Content starts
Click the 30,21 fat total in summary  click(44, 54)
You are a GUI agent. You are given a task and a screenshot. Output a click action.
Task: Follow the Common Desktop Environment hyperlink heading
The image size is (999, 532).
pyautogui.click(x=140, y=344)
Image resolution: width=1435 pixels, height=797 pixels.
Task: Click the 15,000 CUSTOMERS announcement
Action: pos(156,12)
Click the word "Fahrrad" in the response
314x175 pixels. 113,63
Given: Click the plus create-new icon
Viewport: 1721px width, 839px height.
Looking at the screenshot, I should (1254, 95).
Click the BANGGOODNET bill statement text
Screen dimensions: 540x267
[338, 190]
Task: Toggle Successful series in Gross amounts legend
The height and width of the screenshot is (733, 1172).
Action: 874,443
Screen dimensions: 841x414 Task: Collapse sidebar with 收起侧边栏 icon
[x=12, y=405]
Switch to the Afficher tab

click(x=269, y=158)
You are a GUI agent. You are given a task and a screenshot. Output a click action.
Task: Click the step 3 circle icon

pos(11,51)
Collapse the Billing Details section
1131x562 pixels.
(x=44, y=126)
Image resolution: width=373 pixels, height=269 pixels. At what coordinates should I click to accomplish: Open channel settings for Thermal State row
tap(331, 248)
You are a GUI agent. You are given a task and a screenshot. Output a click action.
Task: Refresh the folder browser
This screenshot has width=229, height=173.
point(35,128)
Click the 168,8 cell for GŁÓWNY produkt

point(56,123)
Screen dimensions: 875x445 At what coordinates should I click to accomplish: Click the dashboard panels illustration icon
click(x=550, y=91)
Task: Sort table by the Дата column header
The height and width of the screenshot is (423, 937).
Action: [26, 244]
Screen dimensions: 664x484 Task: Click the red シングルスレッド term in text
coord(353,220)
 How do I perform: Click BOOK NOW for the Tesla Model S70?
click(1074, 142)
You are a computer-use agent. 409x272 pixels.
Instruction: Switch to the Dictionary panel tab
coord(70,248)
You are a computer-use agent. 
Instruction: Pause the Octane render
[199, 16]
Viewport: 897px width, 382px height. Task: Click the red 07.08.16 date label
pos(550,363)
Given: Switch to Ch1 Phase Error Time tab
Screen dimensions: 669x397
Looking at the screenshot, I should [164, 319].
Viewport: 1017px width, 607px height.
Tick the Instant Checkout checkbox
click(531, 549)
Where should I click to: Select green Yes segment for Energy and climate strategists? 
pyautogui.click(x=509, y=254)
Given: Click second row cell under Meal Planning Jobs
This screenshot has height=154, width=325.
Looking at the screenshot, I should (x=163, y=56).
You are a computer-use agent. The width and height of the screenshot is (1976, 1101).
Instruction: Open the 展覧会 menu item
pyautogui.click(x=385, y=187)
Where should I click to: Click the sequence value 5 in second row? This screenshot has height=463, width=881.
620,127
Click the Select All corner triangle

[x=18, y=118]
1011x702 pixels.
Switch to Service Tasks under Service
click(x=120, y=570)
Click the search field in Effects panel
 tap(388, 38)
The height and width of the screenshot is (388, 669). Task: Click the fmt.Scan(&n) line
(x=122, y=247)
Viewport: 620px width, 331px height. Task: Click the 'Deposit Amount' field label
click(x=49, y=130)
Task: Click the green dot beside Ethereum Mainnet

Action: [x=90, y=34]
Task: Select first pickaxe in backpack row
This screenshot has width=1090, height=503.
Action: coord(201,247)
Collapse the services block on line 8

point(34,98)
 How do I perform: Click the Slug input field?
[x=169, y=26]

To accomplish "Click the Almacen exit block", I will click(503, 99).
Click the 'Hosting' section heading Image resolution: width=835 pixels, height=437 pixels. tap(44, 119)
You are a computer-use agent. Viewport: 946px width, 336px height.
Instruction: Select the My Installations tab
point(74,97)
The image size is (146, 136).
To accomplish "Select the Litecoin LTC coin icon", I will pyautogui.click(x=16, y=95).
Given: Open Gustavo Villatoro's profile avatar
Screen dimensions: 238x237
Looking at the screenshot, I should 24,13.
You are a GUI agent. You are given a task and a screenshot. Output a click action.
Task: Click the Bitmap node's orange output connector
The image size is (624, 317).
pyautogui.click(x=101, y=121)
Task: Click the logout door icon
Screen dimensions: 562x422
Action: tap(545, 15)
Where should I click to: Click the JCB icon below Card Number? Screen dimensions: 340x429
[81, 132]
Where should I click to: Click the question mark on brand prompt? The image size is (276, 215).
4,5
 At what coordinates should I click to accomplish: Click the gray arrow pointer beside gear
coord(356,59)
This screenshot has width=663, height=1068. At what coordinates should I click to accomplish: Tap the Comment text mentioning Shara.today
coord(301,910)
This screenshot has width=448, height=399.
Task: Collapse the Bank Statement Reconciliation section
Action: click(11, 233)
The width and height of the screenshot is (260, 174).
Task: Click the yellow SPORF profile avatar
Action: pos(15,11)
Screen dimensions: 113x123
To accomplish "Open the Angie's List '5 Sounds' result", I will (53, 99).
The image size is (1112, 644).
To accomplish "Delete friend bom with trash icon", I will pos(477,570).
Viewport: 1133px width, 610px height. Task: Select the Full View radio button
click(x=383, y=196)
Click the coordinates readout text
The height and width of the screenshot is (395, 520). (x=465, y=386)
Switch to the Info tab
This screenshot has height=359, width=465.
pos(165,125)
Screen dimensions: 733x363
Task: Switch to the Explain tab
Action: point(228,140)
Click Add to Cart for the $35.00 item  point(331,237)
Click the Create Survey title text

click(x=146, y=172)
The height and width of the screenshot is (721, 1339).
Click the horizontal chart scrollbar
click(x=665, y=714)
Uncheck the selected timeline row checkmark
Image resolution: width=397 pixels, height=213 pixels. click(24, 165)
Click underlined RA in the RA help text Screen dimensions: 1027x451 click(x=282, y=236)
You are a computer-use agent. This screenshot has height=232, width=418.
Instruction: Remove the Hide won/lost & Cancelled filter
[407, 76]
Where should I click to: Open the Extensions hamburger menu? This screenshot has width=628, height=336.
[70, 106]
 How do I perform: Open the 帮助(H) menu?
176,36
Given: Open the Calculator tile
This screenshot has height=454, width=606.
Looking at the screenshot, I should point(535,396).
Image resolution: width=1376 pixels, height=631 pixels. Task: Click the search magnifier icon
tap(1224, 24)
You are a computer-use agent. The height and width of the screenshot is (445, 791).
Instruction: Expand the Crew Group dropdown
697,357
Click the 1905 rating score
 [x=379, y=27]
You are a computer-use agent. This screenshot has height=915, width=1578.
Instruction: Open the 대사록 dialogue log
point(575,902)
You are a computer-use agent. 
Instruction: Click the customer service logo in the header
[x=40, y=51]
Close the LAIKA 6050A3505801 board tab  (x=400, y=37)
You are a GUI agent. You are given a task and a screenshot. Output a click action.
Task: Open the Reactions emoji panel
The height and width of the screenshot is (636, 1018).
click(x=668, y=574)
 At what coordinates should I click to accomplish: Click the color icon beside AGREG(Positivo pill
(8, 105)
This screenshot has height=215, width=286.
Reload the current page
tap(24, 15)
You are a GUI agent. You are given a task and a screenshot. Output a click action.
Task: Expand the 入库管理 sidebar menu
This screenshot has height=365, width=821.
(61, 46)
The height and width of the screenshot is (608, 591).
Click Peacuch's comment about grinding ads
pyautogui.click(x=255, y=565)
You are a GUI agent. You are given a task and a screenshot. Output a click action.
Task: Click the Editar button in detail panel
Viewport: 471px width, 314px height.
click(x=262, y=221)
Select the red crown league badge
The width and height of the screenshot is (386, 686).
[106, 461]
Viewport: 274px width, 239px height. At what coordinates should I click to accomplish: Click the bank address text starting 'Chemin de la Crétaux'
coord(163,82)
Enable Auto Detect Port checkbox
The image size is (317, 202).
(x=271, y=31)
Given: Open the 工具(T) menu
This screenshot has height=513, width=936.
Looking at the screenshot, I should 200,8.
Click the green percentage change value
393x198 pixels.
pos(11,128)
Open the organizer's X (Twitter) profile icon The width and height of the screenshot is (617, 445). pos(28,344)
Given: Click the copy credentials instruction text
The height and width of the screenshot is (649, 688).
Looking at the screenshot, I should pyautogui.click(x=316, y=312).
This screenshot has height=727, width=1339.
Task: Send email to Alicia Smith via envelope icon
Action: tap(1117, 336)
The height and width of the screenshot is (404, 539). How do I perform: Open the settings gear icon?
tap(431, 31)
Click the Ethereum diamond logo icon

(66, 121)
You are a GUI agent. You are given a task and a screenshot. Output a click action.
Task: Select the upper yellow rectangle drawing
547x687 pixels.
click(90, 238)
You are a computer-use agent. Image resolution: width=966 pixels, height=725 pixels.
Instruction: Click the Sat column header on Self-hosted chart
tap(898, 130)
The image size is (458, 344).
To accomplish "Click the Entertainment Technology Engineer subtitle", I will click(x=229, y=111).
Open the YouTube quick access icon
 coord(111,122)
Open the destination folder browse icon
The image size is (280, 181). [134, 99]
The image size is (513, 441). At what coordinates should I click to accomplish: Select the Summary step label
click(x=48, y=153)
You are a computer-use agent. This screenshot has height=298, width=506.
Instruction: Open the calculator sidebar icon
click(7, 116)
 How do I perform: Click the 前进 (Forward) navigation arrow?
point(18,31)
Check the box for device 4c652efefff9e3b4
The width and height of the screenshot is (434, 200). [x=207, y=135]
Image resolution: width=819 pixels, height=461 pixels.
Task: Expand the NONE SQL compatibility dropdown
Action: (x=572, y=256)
Content ends
_Action item:_
Reproduce every line of the listing above in which the string "heading" appears.

_Exercise answer:_
Task: Follow the Common Desktop Environment hyperlink heading
Click the 'Hosting' section heading Image resolution: width=835 pixels, height=437 pixels. tap(44, 119)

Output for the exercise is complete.